__Brief A__. Translate into French this sentence from the share repurchase announcement below: "Despite this approval, RBI did not repurchase any common shares under the 2022 NCIB."
__Brief B__. In the share repurchase announcement below, through what date may RBI purchase its common shares under the new Repurchase Authorization?
__Brief C__. Extend the RBI share repurchase announcement below by writing what follows its final sentence.

__Given passage__.
-=-=-=-=-
TORONTO, Aug. 31, 2023 /CNW/ - Restaurant Brands International Inc. ("RBI") (TSX: QSR) (NYSE: QSR) announced today that its Board of Directors has approved a share repurchase authorization (the "Repurchase Authorization") pursuant to which RBI may purchase up to US$1.0 billion of its common shares over the next 2 years through September 30, 2025. This approval follows the expiration of RBI's prior 2 year authorization to repurchase up to the same US$1 billion amount of its common shares.
Pursuant to the Repurchase Authorization, and subject to the approval of the Toronto Stock Exchange ("TSX"), RBI intends to commence a normal course issuer bid ("NCIB") permitting the purchase for cancellation of common shares of up to 10% of its public float.
Under its last NCIB which commenced on August 17, 2022 and expired on August 16, 2023 (the "2022 NCIB"), RBI previously sought and received approval from the TSX to repurchase up to 30,254,374 common shares (which represented 10% of its public float as of August 17, 2022). Despite this approval, RBI did not repurchase any common shares under the 2022 NCIB.
Restaurant Brands International Inc. is one of the world's largest quick service restaurant companies with over $40 billion in annual system-wide sales and over 30,000 restaurants in more than 100 countries. RBI owns four of the world's most prominent and iconic quick service restaurant brands – TIM HORTONS®, BURGER KING®, POPEYES®, and FIREHOUSE SUBS®. These independently operated brands have been serving their respective guests, franchisees and communities for decades. Through its Restaurant Brands for Good framework, RBI is improving sustainable outcomes related to its food, the planet, and people and communities.
-=-=-=-=-
__Dataset excerpt__.
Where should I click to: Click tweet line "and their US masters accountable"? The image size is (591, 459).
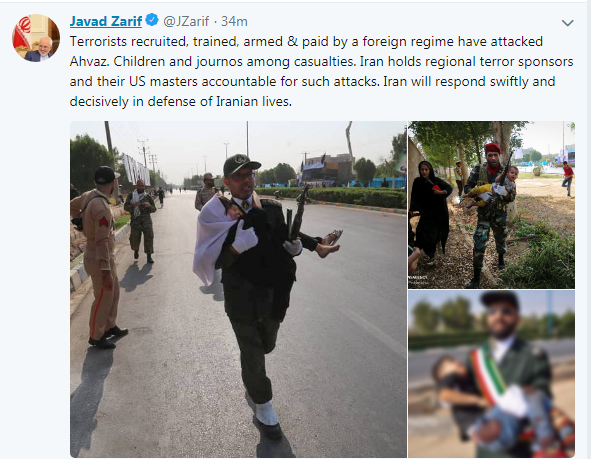coord(312,81)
-=-=-=-=-
__Task result A__. Malgré cette approbation, RBI n'a racheté aucune action ordinaire dans le cadre de l'offre publique de rachat dans le cours normal des activités de 2022.

__Task result B__. September 30, 2025.

__Task result C__.
This press release includes forward-looking statements and information, which are often identified by the words "may," "might," "believe," "thinks," "anticipate," "plans," "expects," "intends," or similar expressions and reflect management's expectations regarding future events and operating performance and speak only as of the date hereof. These forward-looking statements include statements about RBI's expectations and beliefs regarding its normal course issuer bid purchases and approval of the TSX of the NCIB. The factors that could cause actual results to differ materially from RBI's expectations are detailed in filings with the U.S. Securities and Exchange Commission and on SEDAR+ in Canada, such as its annual and quarterly reports and current reports on Form 8-K, and include the following: risks related to RBI's substantial indebtedness, risks related to adverse economic and industry conditions and risks related to unforeseen events, such as adverse weather conditions, natural disasters, terrorist attacks or threats, pandemics, including coronavirus (COVID-19), the war in Ukraine or other catastrophic events, all of which could adversely affect its financial condition and prevent it from fulfilling its obligations. Other than as required under U.S. federal securities laws or Canadian securities laws, RBI undertakes no obligation to update forward-looking statements to reflect events or circumstances after the date hereof.
SOURCE Restaurant Brands International Inc.